Martin Buxant (La Libre Belgique) et Steven Samyn (De Morgen) viennent de publier Belgique, un roi sans pays Editions Plon, Paris, 2011. Le livre est en principe disponible en librairie. Nous le lirons avec l'attention voulue. Il a déjà suscité des réactions négatives ce jour-même de la part de Charles Michel et Elio Di Rupo. Les deux journalistes ont bien entendu largement puisé dans les indiscrétions à propos des entretiens qu'a eus le roi depuis le début de la crise politique en Belgique ouverte par les élections de juin 2010. Les deux présidents de partis reprochent aux journalistes d'avoir violé le secret du colloque singulier. C'est une première erreur puisque les vrais responsables de la violation de ce secret sont les hommes politiques qui ont été « mis » dans le secret, non les journalistes eux-mêmes. C'est une seconde erreur de le leur reprocher puisque (sauf pour ce qui concerne la vie privée), il est normal que la presse cherche à comprendre la manière dont le pouvoir en Belgique agit et vers quoi il s'oriente. En outre, une synthèse des deux mêmes journaux parue début de cette année nous avait déjà convaincu du fait que le roi ne facilite pas nécessairement la conclusion de la négociation, au contraire. La revue TOUDI écrivait

La lecture de Les forçats de la rue de la loi persuade aussi que le roi n'a pas vraiment une grande influence dans les négociations, cela malgré les efforts faits par les socialistes bruxellois pour souligner son importance.

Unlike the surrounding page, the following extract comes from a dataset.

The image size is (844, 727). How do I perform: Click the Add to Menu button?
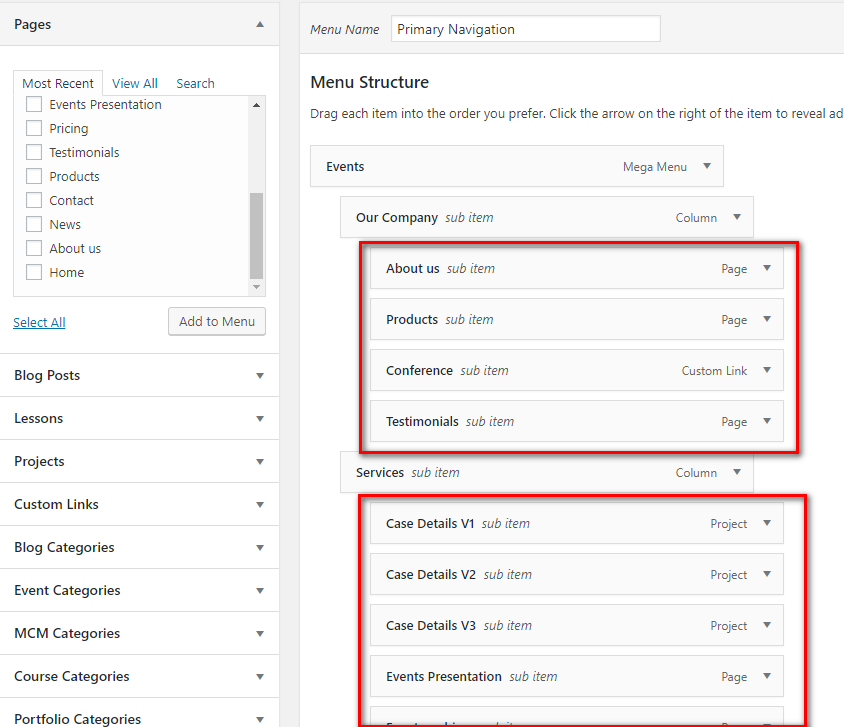click(217, 322)
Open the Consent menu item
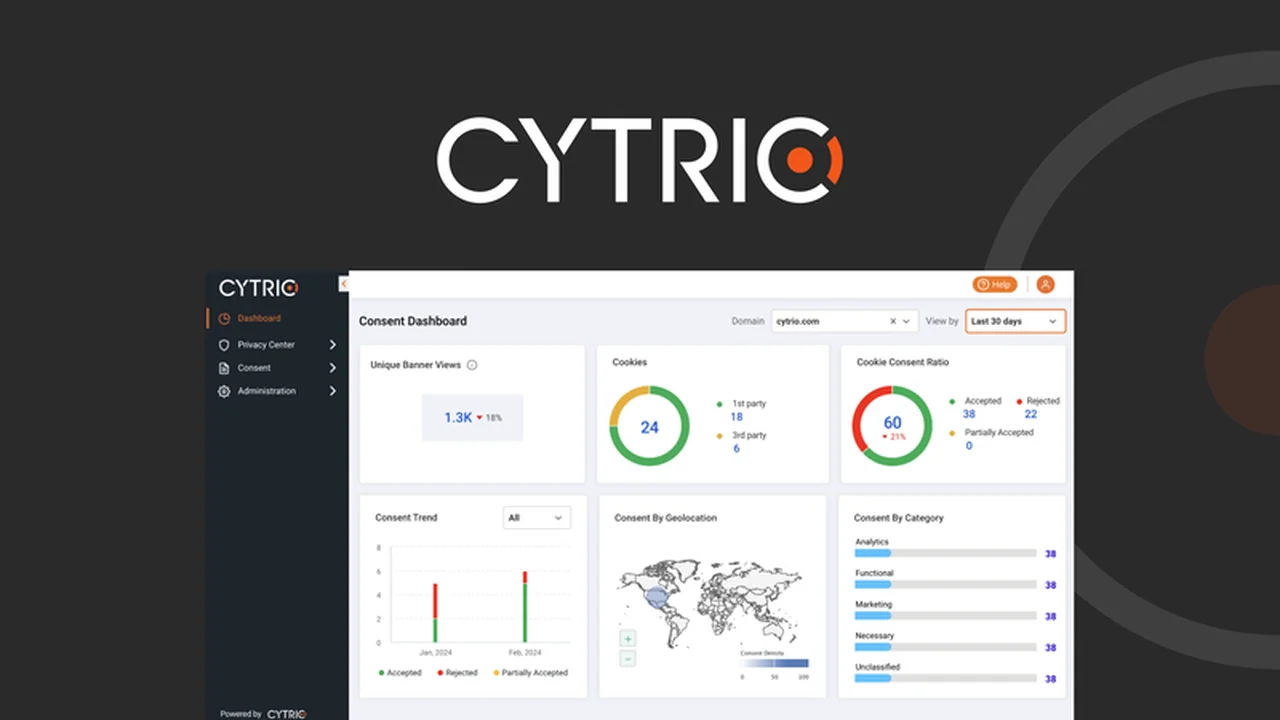 (x=254, y=367)
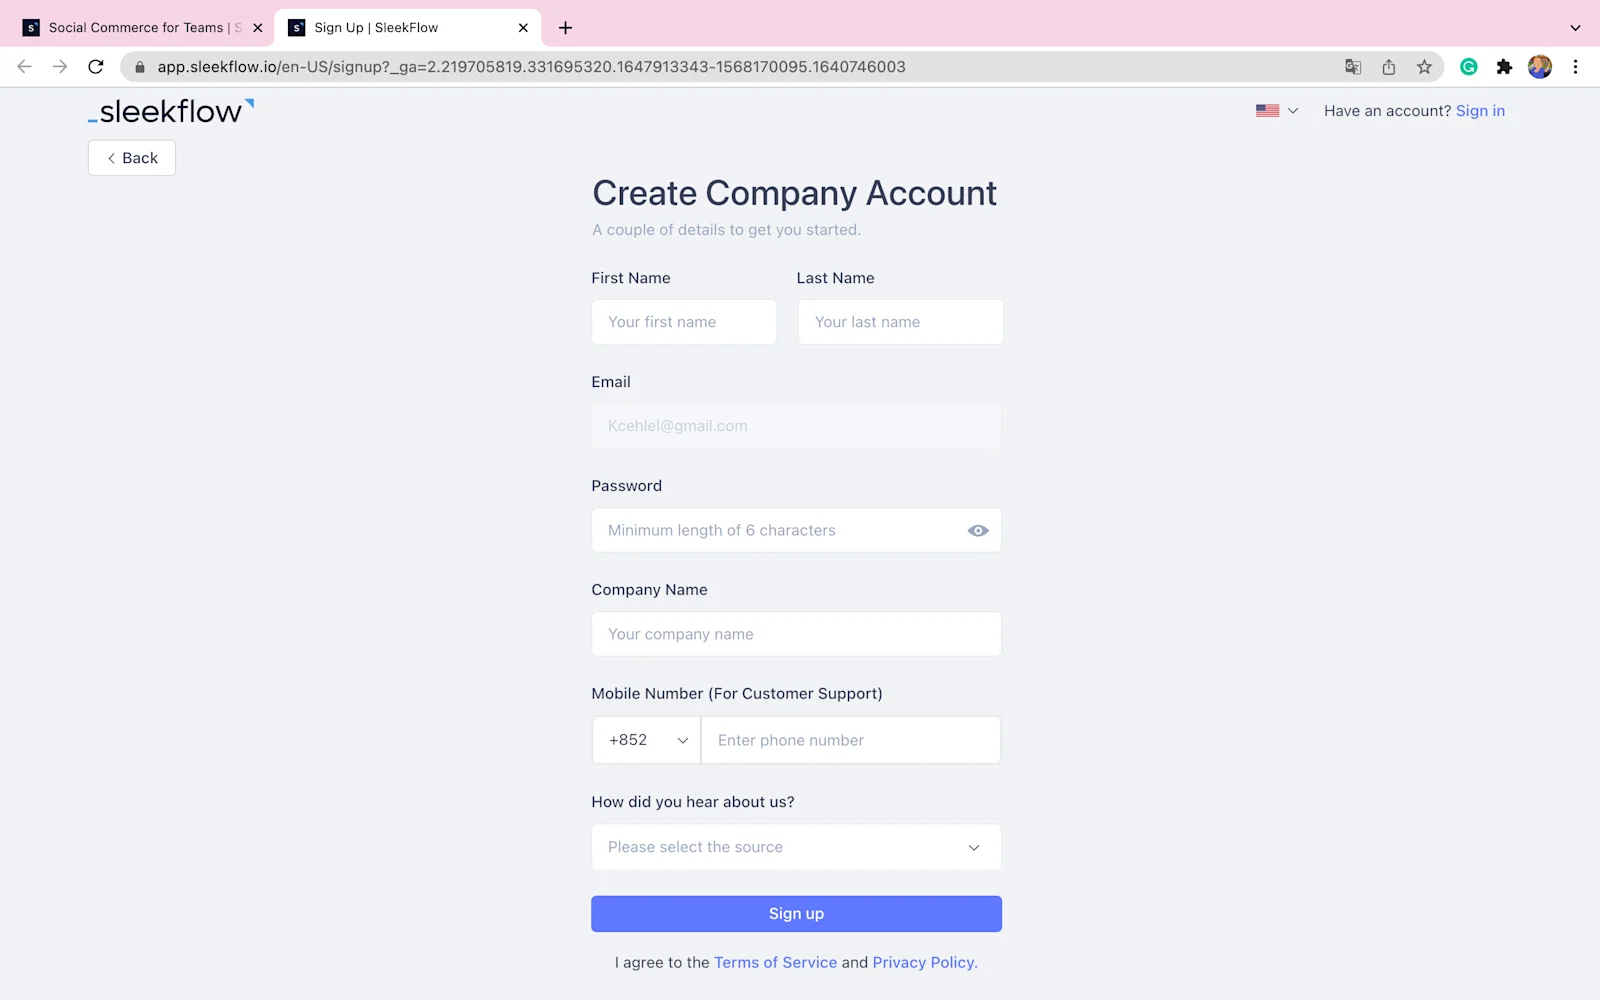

On le voit quand les journalistes de La Libre Belgique et de De Morgen expliquent l'irritation (qui semble logique), des gens de la NVA qui n'ont pas été concertés (par le Palais), pour la nomination de Vande Lanotte comme conciliateur (voyez p. 62). 1

La Publicité, fondement de la démocratie, est mortelle pour la monarchie

C'est la fameuse « Publicité » d'Habermas (« Öffentlichkeit »), dont le sens se révèle chez nous à travers ce qui est inscrit au fronton de l'Hôtel de Ville de Verviers : « Publicité sauvegarde du peuple ». Kant disait que les plus corrompus des hommes ne veulent apparaître que comme des gens justes et vertueux au dehors, donc en public. Il allait même jusqu'à dire que, de ce point de vue, un peuple de démons pourrait se gouverner démocratiquement c'est-à-dire équitablement. Effectivement, comprise comme cela, la Publicité est la sauvegarde du peuple, parce qu'il y a bien plus de chances que les intérêts de la collectivité citoyenne soient sauvegardés si le pouvoir agit publiquement, est contraint par la loi de donner les tenants et les aboutissants (selon la belle expression française), de ses choix, de ses projets, de ses décisions qui, par le fait même que tout cela est rendu public permet que l'on y résiste éventuellement ou que l'on rectifie ce qui va contre l'équité.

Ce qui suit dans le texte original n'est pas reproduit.